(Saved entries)
-*-

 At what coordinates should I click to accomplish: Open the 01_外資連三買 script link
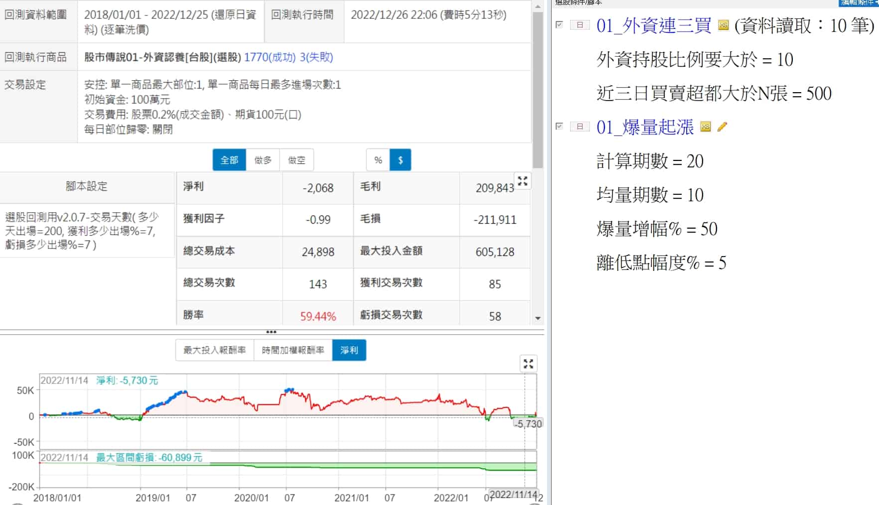pos(653,25)
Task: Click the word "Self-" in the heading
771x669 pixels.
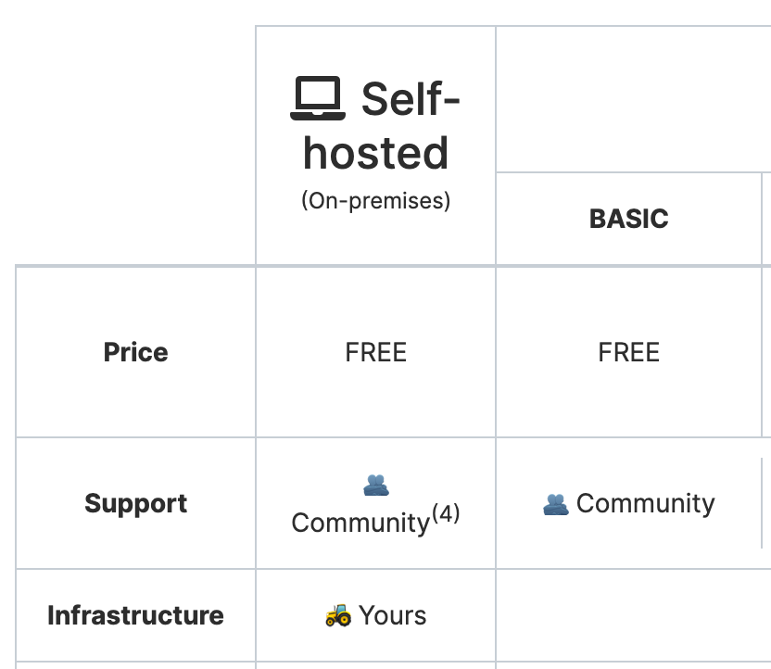Action: click(x=411, y=99)
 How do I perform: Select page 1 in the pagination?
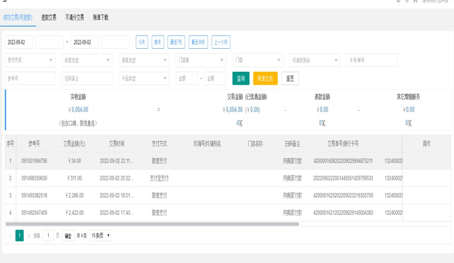tap(19, 236)
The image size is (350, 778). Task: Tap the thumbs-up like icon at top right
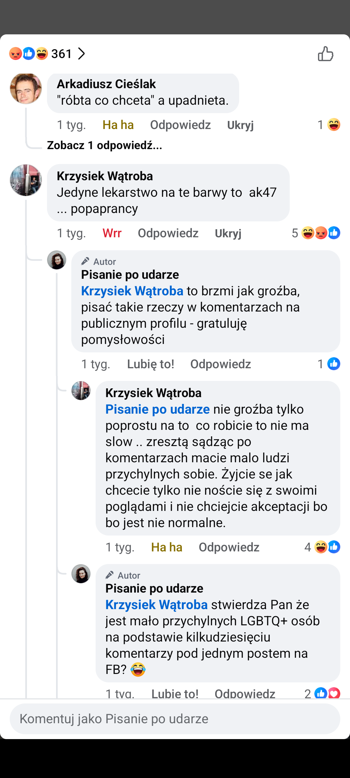[x=325, y=54]
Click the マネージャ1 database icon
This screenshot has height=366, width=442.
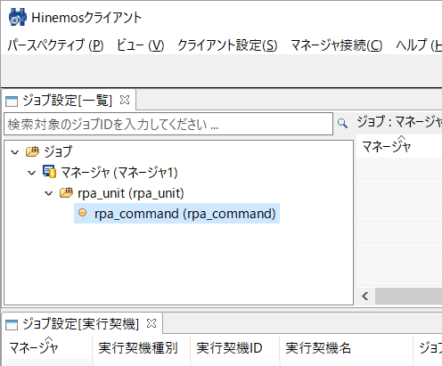(x=49, y=172)
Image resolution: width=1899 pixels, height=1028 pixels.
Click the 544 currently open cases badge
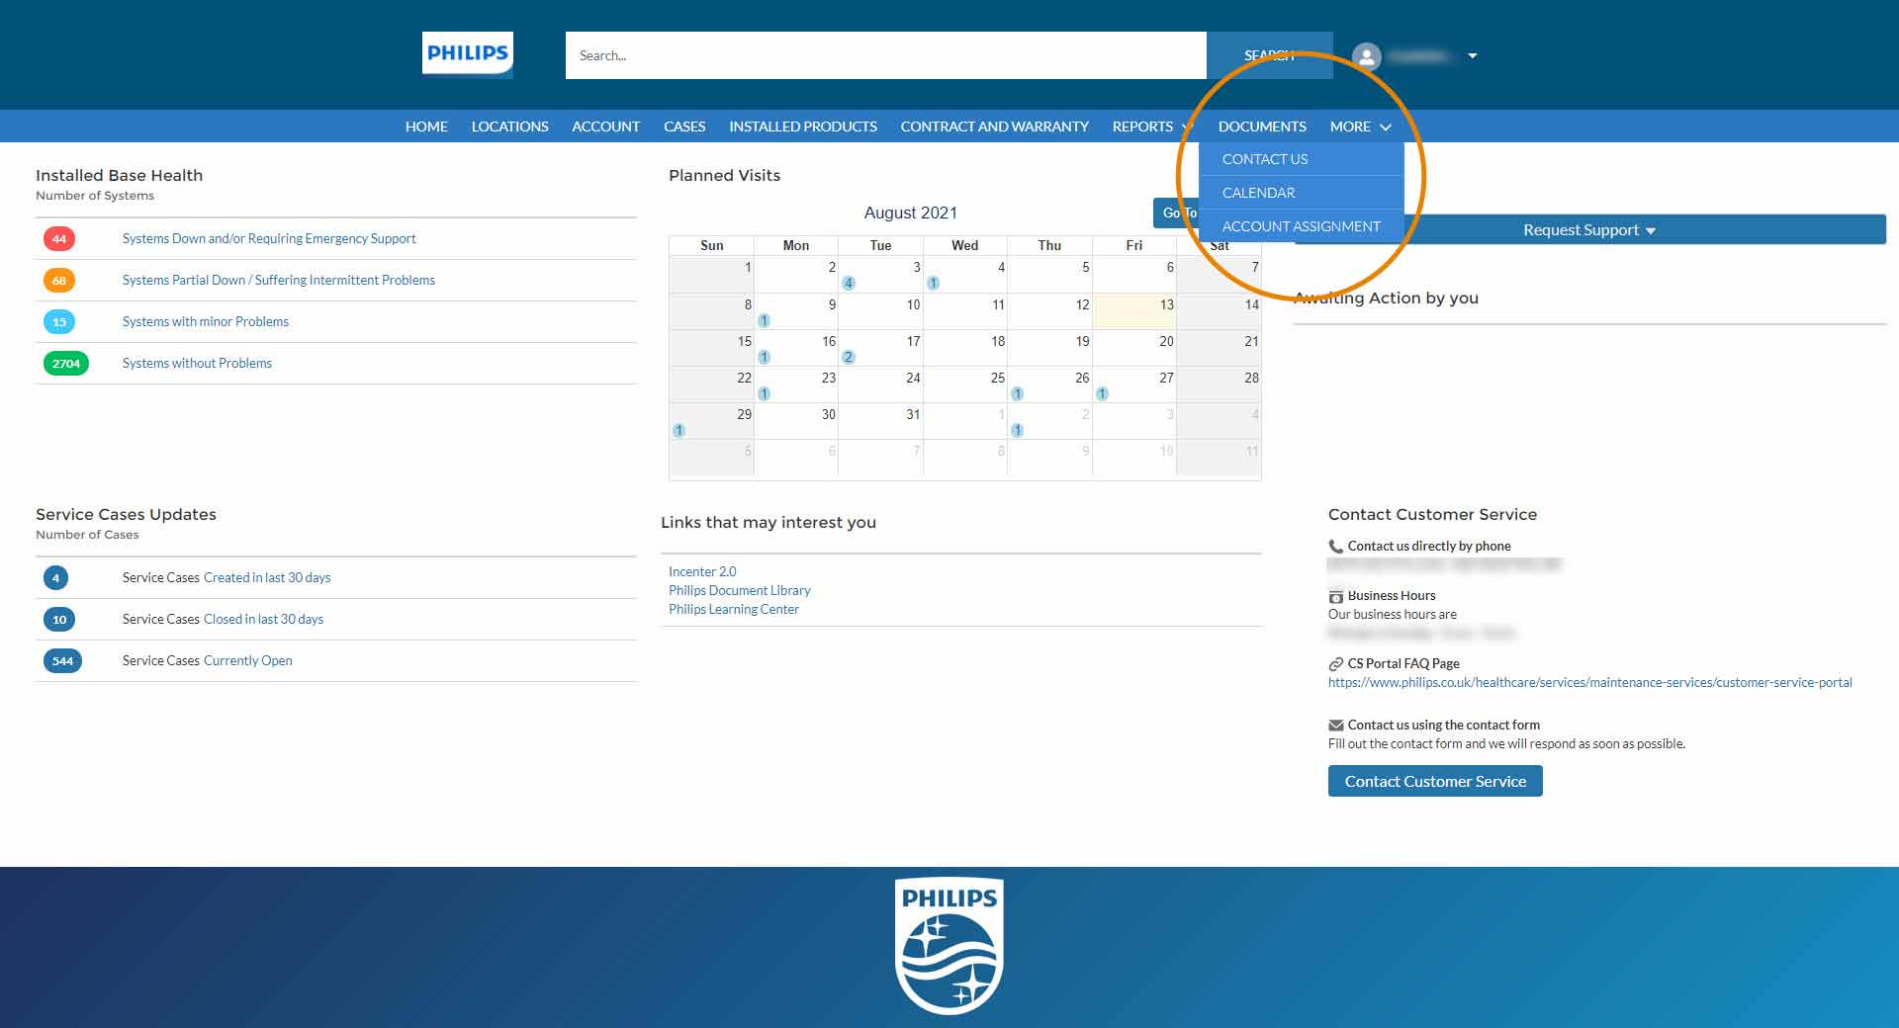[62, 661]
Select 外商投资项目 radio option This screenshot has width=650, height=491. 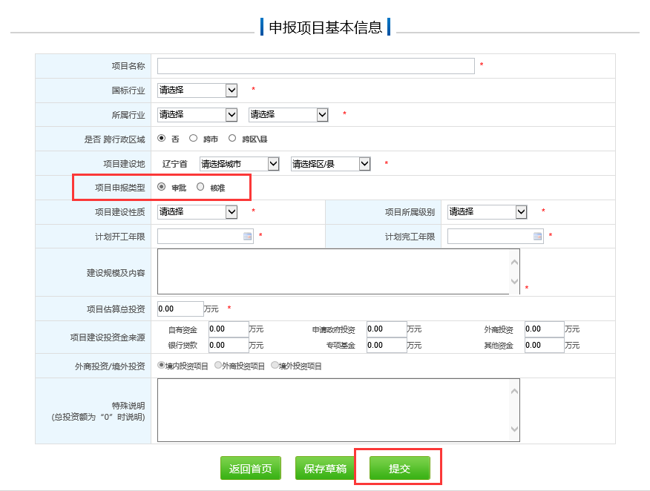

-*-

# EXERCISE DETAILS
Please print the data above in its entirety, exactly, but without any picture.

# THE COMPLETED TASK
 At what coordinates should I click to accomplish: Open the 01_外資連三買 script link
pos(653,25)
Task: Click the word "Self-" in the heading
771x669 pixels.
Action: click(x=411, y=99)
 How do I perform: Select page 1 in the pagination?
tap(19, 236)
The image size is (350, 778). Task: Tap the thumbs-up like icon at top right
[x=325, y=54]
Click the マネージャ1 database icon
This screenshot has height=366, width=442.
(x=49, y=172)
Image resolution: width=1899 pixels, height=1028 pixels.
Click the 544 currently open cases badge
[62, 661]
Select 外商投资项目 radio option This screenshot has width=650, height=491. 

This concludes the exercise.